Working for a Nonprofit

The labor force in the United States works for one of three sectors of our economy: government (also known as the public sector), business (also known as the private sector), and the nonprofit sector.

In 2008, the nonprofit sector still demonstrated its value as a steady source of economic activity. Since the 2001 recession, employment in the government and for-profit sectors in the state has increased an average of less than one percent per year. Minnesota’s nonprofit workforce, however, has grown an average of three percent per year. By 2008, nonprofits employed one out of every nine workers in the state. This same trend held true within all six regions of the state.

What are the Differences between Nonprofit Jobs and Jobs in Other Sectors?

Beyond the current statistics on the size and scope of the nonprofit sector in the U.S. and in Minnesota, there are three important points which are central to understanding nonprofits as employers:

  1. When nonprofits provide services to the public, they act in ways that are qualitatively different than the way business and government service providers do.
  2. Nonprofits play an important societal role in strengthening this country’s democracy.
  3. The autonomy and flexibility of the nonprofit organization is essential to the achievements of the sector.

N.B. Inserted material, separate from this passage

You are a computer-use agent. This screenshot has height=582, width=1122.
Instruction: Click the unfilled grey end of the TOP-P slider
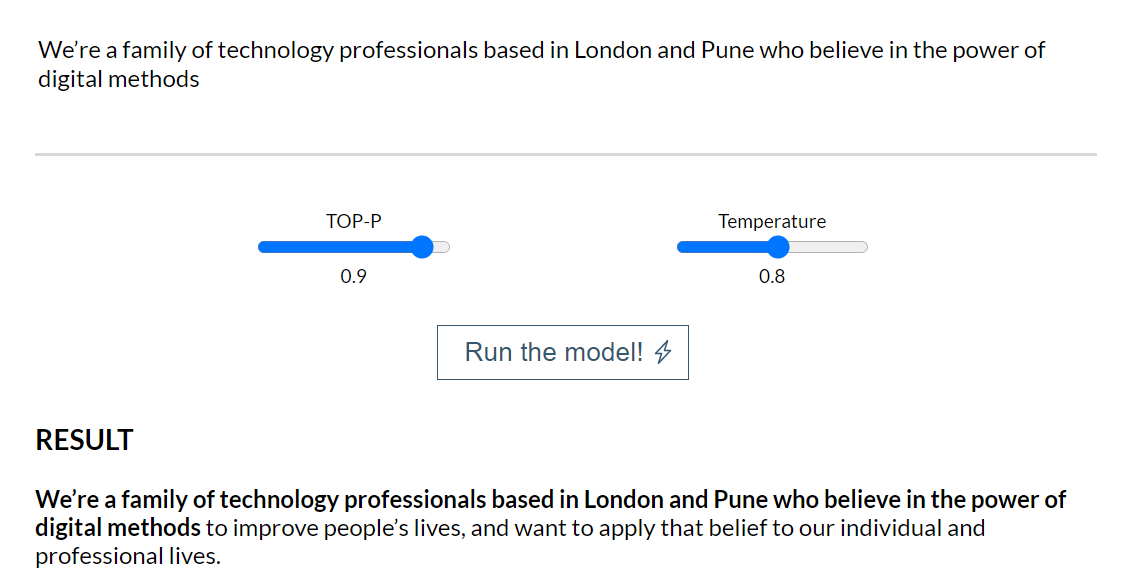[442, 247]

Given the size and history of the nonprofit sector, one might think that the differences in service effectiveness between nonprofits, business, and government would be well-documented but they are not. However, comparative studies have shown that:

  • Nonprofit child care tends to be of higher quality than private child care chains.
  • Nonprofit nursing homes use less sedatives than private nursing homes.
  • Nonprofit vocational training has lower loan default rates than private vocational training.
  • Nonprofit housing experiences fewer tenant-caused damages than private or government rental housing.
  • Clients of nonprofit service agencies report that they feel better treated than clients of government agencies.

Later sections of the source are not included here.